WORK TO COMPLETE:
Copy the rows below line for line, without changing a single character.

DATASET RECORDS:
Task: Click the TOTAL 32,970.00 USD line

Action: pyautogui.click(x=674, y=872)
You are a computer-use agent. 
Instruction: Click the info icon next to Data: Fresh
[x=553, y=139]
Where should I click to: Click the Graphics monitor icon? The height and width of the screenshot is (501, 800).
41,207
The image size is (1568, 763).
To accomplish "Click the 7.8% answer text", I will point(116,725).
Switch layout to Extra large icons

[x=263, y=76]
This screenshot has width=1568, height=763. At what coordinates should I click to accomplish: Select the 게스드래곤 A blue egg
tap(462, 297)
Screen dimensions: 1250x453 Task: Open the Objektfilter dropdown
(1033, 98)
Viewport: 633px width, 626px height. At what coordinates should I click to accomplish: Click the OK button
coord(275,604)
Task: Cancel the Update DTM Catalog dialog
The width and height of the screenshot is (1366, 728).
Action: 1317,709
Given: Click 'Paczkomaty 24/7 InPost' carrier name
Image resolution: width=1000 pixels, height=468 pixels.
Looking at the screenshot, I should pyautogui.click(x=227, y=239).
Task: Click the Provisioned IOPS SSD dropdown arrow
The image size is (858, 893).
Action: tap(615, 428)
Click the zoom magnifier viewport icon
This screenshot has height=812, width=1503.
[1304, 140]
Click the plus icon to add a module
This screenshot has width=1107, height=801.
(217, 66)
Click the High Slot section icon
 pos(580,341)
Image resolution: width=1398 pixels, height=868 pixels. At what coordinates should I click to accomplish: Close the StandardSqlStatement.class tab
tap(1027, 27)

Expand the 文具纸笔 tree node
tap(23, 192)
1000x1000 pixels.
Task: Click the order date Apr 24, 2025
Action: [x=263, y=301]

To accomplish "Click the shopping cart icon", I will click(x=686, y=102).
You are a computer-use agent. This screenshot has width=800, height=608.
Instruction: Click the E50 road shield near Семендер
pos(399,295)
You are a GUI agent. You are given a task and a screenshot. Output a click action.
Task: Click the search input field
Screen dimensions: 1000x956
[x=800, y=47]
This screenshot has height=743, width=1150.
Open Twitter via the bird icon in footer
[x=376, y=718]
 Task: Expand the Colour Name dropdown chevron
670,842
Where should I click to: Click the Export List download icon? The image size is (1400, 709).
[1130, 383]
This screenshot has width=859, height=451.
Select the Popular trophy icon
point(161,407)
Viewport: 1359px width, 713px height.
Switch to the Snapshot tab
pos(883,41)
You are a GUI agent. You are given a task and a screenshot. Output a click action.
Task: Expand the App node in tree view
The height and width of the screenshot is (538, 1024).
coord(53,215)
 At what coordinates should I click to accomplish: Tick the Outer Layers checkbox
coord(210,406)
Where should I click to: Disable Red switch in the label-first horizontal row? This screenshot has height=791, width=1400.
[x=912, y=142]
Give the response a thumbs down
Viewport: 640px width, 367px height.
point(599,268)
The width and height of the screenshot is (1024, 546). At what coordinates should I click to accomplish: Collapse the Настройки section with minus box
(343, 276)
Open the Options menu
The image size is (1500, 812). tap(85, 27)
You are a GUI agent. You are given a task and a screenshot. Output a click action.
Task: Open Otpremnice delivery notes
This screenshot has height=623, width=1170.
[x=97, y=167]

TASK RESPONSE:
Task: Click the TOTAL 32,970.00 USD line

Action: pyautogui.click(x=674, y=872)
You are a computer-use agent. 
Instruction: Click the info icon next to Data: Fresh
[x=553, y=139]
Where should I click to: Click the Graphics monitor icon? The height and width of the screenshot is (501, 800).
41,207
The image size is (1568, 763).
To accomplish "Click the 7.8% answer text", I will point(116,725).
Switch layout to Extra large icons

[x=263, y=76]
This screenshot has width=1568, height=763. At what coordinates should I click to accomplish: Select the 게스드래곤 A blue egg
tap(462, 297)
Screen dimensions: 1250x453 Task: Open the Objektfilter dropdown
(1033, 98)
Viewport: 633px width, 626px height. At what coordinates should I click to accomplish: Click the OK button
coord(275,604)
Task: Cancel the Update DTM Catalog dialog
The width and height of the screenshot is (1366, 728).
Action: 1317,709
Given: Click 'Paczkomaty 24/7 InPost' carrier name
Image resolution: width=1000 pixels, height=468 pixels.
Looking at the screenshot, I should pyautogui.click(x=227, y=239).
Task: Click the Provisioned IOPS SSD dropdown arrow
The image size is (858, 893).
Action: tap(615, 428)
Click the zoom magnifier viewport icon
This screenshot has height=812, width=1503.
[1304, 140]
Click the plus icon to add a module
This screenshot has width=1107, height=801.
(217, 66)
Click the High Slot section icon
 pos(580,341)
Image resolution: width=1398 pixels, height=868 pixels. At what coordinates should I click to accomplish: Close the StandardSqlStatement.class tab
tap(1027, 27)

Expand the 文具纸笔 tree node
tap(23, 192)
1000x1000 pixels.
Task: Click the order date Apr 24, 2025
Action: [x=263, y=301]

To accomplish "Click the shopping cart icon", I will click(x=686, y=102).
You are a computer-use agent. This screenshot has width=800, height=608.
Instruction: Click the E50 road shield near Семендер
pos(399,295)
You are a GUI agent. You are given a task and a screenshot. Output a click action.
Task: Click the search input field
Screen dimensions: 1000x956
[x=800, y=47]
This screenshot has height=743, width=1150.
Open Twitter via the bird icon in footer
[x=376, y=718]
 Task: Expand the Colour Name dropdown chevron
670,842
Where should I click to: Click the Export List download icon? The image size is (1400, 709).
[1130, 383]
This screenshot has width=859, height=451.
Select the Popular trophy icon
point(161,407)
Viewport: 1359px width, 713px height.
Switch to the Snapshot tab
pos(883,41)
You are a GUI agent. You are given a task and a screenshot. Output a click action.
Task: Expand the App node in tree view
The height and width of the screenshot is (538, 1024).
coord(53,215)
 At what coordinates should I click to accomplish: Tick the Outer Layers checkbox
coord(210,406)
Where should I click to: Disable Red switch in the label-first horizontal row? This screenshot has height=791, width=1400.
[x=912, y=142]
Give the response a thumbs down
Viewport: 640px width, 367px height.
point(599,268)
The width and height of the screenshot is (1024, 546). At what coordinates should I click to accomplish: Collapse the Настройки section with minus box
(343, 276)
Open the Options menu
The image size is (1500, 812). tap(85, 27)
You are a GUI agent. You are given a task and a screenshot. Output a click action.
Task: Open Otpremnice delivery notes
This screenshot has height=623, width=1170.
[x=97, y=167]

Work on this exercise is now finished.